» **To do**:
1. State whether each statement agrees with the court opinion, answering yes or no and quoting the deciding words: (a) the appellant testified at trial; (b) the McNabb rule does not apply to trials in state courts; (c) the record showed that the appellant was tortured.
2. List every case that the court opinion cites by name.

» **Selected text**:

Court Opinion

ID: 9665243
Source: CourtListenerOpinion
Date Created: 2023-08-24 00:43:13.460912+00
Date Added: 2024-06-11T18:15:14.149839
License: Public Domain

ON MOTION FOR REHEARING.
MORRISON, Judge.
Appellant has very capably challenged our original opinion herein. He re-urges his contention that he was deprived of “due process of law” guaranteed to him by the 14th Amendment of the Constitution of the United States when the trial court permitted the introduction into evidence of appellant’s confession. At the outset, we observe that appellant did not testify, nor did he offer any witnesses in his behalf. From this, it follows that appellant must have shown from the state’s witnesses that the confession was secured in some manner heretofore denounced by this court or the Supreme Court of the United States in order to support his contention.
We observe, from the recent opinion of the Supreme Court of the United States in Gallegos v. Nebraska, 96 L. Ed., advance sheet opinion at page 88, that the rule in McNabb v. United States, 318 U. S. 332, to the effect that a confession is inadmissible if made during illegal detention, due to failure promptly to carry a prisoner before a committing magistrate, does not apply to trials in state courts.
In the case at bay, since there was no showing of torture, physical or psychological, appellant is relegated to the complaint that he was arrested without a warrant and was not taken before a magistrate forthwith.
This contention seems to have been decided adversely to *167appellant in our recent opinion in Dimery v. State, 156 Tex. Cr. R. 197, 240 S. W. (2) 293. Goleman v. State, No. 25,504, this day decided.

» **Stored data**:
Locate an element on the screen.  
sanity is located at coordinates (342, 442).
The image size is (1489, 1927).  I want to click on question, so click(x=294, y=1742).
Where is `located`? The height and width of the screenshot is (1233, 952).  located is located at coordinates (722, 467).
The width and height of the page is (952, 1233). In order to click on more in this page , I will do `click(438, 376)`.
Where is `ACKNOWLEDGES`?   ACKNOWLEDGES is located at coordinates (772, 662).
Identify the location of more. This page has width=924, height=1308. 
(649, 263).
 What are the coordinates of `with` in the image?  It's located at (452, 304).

» **Solutions for each task**:
1.
(a) No: "appellant did not testify, nor did he offer any witnesses in his behalf."
(b) Yes: "does not apply to trials in state courts."
(c) No: "there was no showing of torture, physical or psychological."

2.
Gallegos v. Nebraska
McNabb v. United States
Dimery v. State
Goleman v. State